**Görev listesi**
#1 Vergi hakkındaki metne göre aşağıdaki soruları yanıtlayınız.
(a) Vatandaş nelerden sorumludur?
(b) Devletin idamesinde başı çeken nedir?
(c) Kayıt dışı ekonominin olduğu ülkelerde hangi ilke bertaraf edilmiş olur?
#2 Vergi hakkındaki metnin "Vatandaş ise, devletin" sözcüklerini içeren ifadeyle açılıp "bertaraf edilmiş olmaktadır." sözcükleriyle kapanan bölümünü hiçbir değişiklik yapmadan yineleyiniz.

İktidarları Ayakta Tutan Kudret
Devletin görevleri; halkın güvenliğini sağlamak, adaleti
uygulamak, ekonomiyi yönetmek, sağlık ve eğitim gibi hizmetleri sunmak ve
ulusal güvenliği korumaktır.
Vatandaş ise, devletin koyduğu yasalara uymak ve vergi
ödemekten sorumludur. Devlet ve vatandaş arasında görevler açık ve net bir
şekilde tanımlıdır.
Bu yazımızda, vatandaşın mükellefi olduğu en önemli unsur,
vergiden bahsedeceğiz. Devletin idamesinde vatandaştan toplanan vergiler başı
çeker. Site devletlerinden bu güne, devlet olma vasfını taşıyan tüm yapılar,
vergi mükellefiyetini ortaya çıkartmıştır. Kayıt dışı ekonominin olduğu
ülkelerde devlet vasfını yitirmekte ve adalet ilkesi bertaraf edilmiş olmaktadır.

**Veri kesiti**
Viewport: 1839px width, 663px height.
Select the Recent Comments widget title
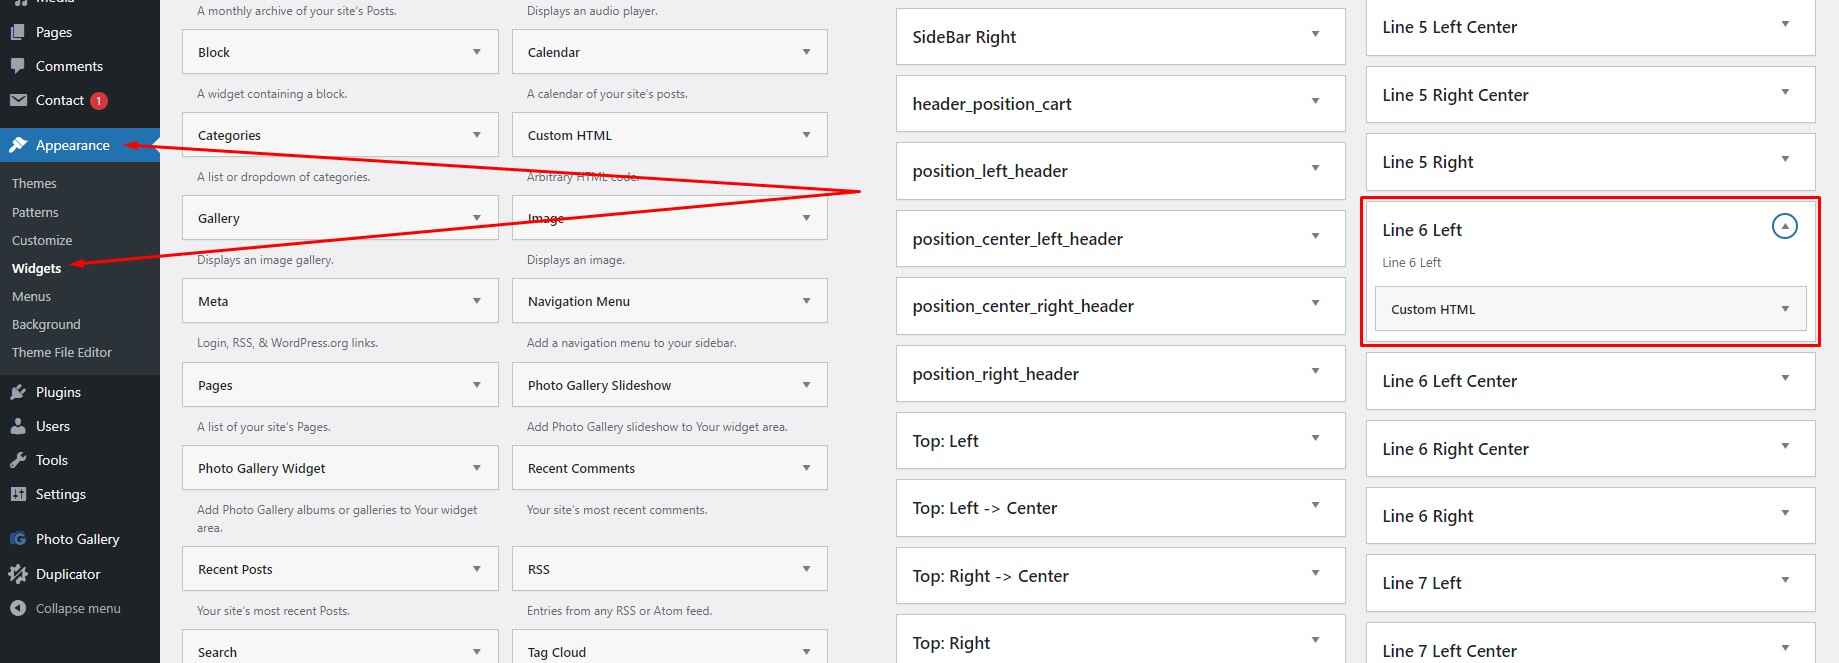(581, 468)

**Problemlerin çözümleri**
#1
(a) Devletin koyduğu yasalara uymak ve vergi ödemekten
(b) Vatandaştan toplanan vergiler
(c) Adalet ilkesi

#2
Vatandaş ise, devletin koyduğu yasalara uymak ve vergi
ödemekten sorumludur. Devlet ve vatandaş arasında görevler açık ve net bir
şekilde tanımlıdır.
Bu yazımızda, vatandaşın mükellefi olduğu en önemli unsur,
vergiden bahsedeceğiz. Devletin idamesinde vatandaştan toplanan vergiler başı
çeker. Site devletlerinden bu güne, devlet olma vasfını taşıyan tüm yapılar,
vergi mükellefiyetini ortaya çıkartmıştır. Kayıt dışı ekonominin olduğu
ülkelerde devlet vasfını yitirmekte ve adalet ilkesi bertaraf edilmiş olmaktadır.